Instructions for the task>
Your answer should be the lines of the data below that contain "dimensions".

Excerpted records>
========================
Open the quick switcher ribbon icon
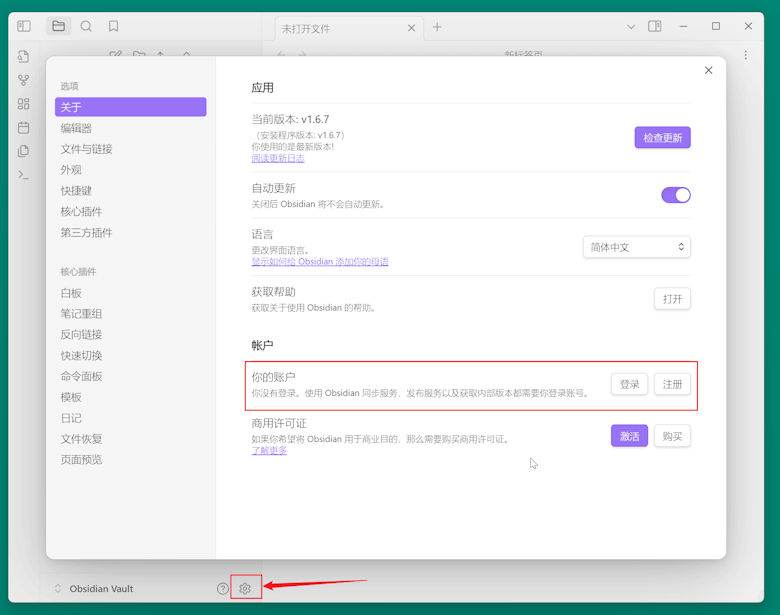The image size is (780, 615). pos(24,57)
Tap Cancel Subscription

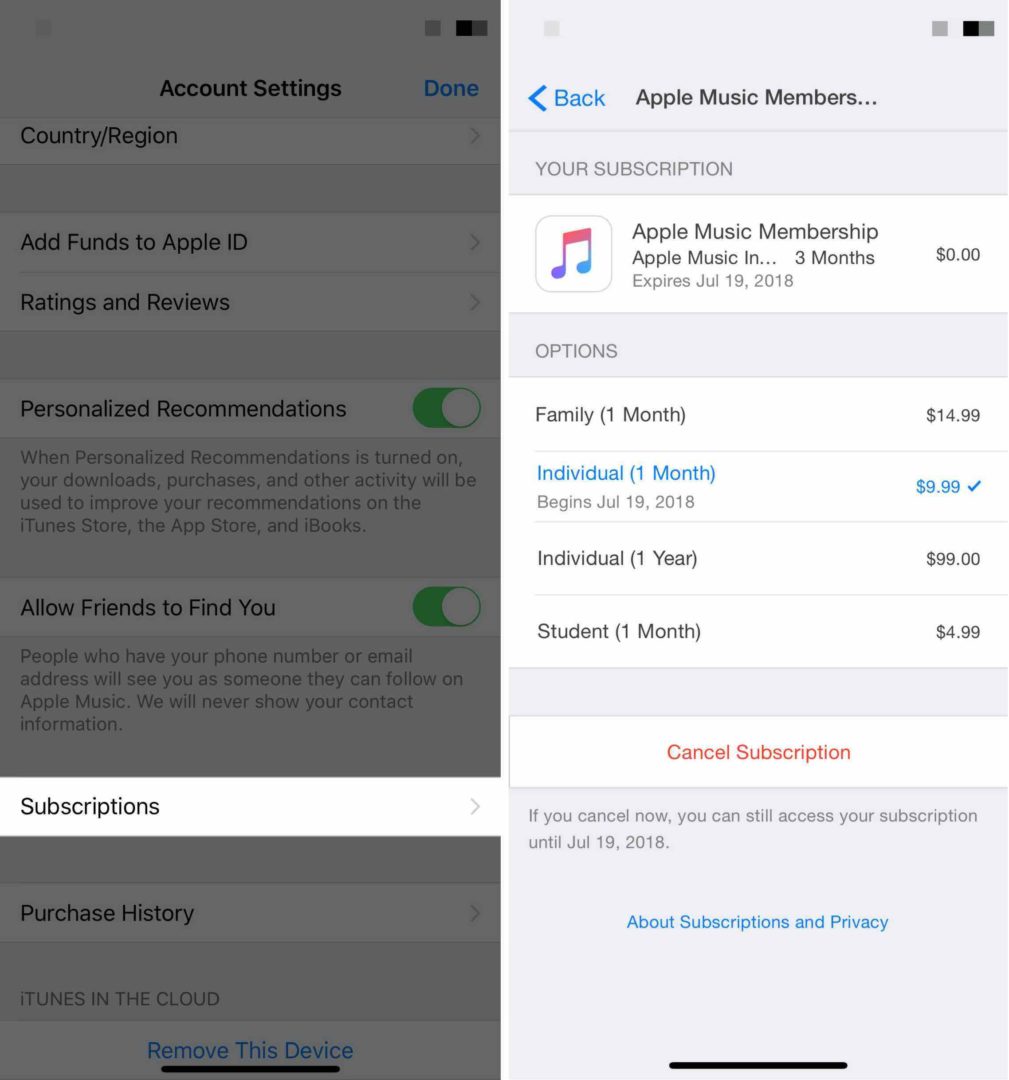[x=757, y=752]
========================
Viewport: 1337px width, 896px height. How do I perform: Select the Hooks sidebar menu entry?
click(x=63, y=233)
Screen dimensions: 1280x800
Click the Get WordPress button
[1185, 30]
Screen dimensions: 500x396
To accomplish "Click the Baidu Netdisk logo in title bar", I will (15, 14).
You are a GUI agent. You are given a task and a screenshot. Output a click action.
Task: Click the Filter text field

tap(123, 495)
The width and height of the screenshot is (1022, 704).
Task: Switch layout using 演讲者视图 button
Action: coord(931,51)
========================
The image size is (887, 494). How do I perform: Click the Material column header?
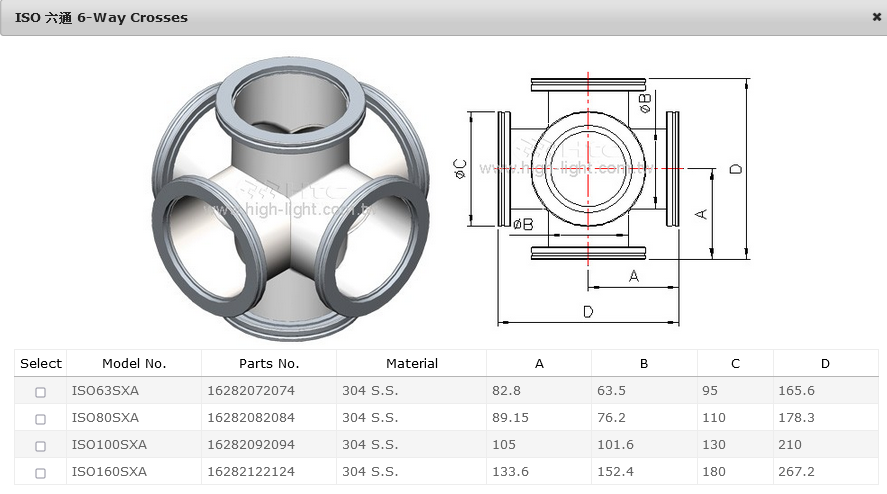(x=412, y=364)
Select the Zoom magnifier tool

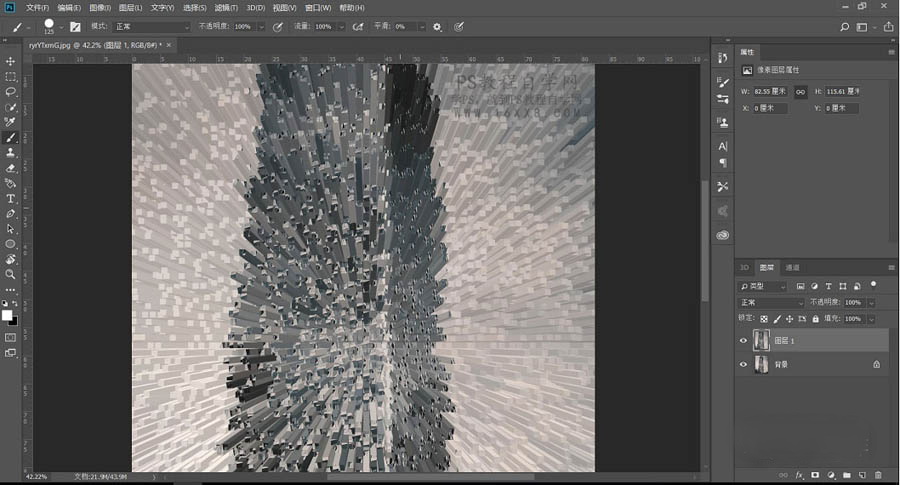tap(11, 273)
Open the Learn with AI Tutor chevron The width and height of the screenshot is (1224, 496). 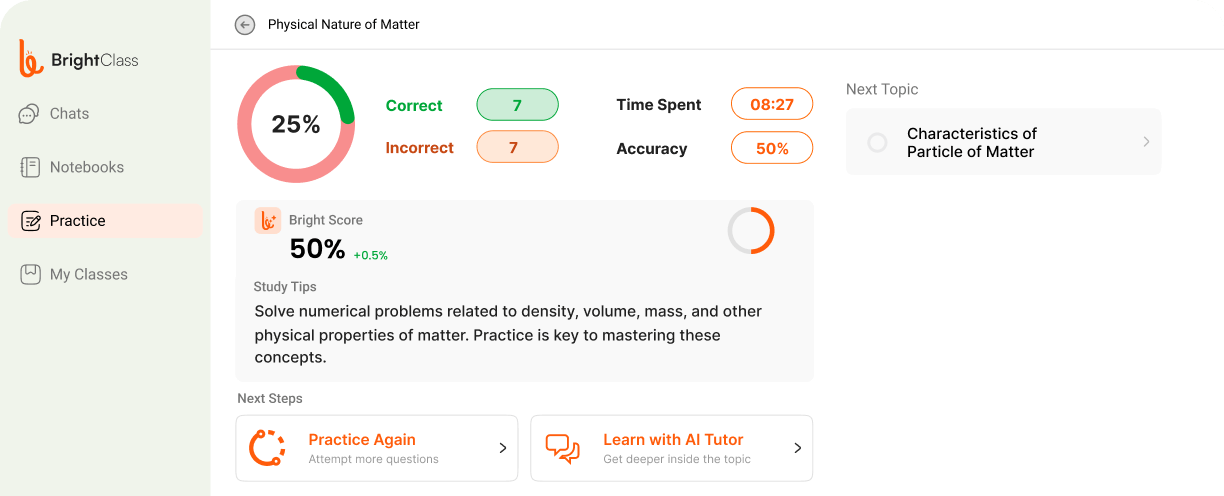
========================
Reply>
Screen dimensions: 1280x800
Screen dimensions: 500x396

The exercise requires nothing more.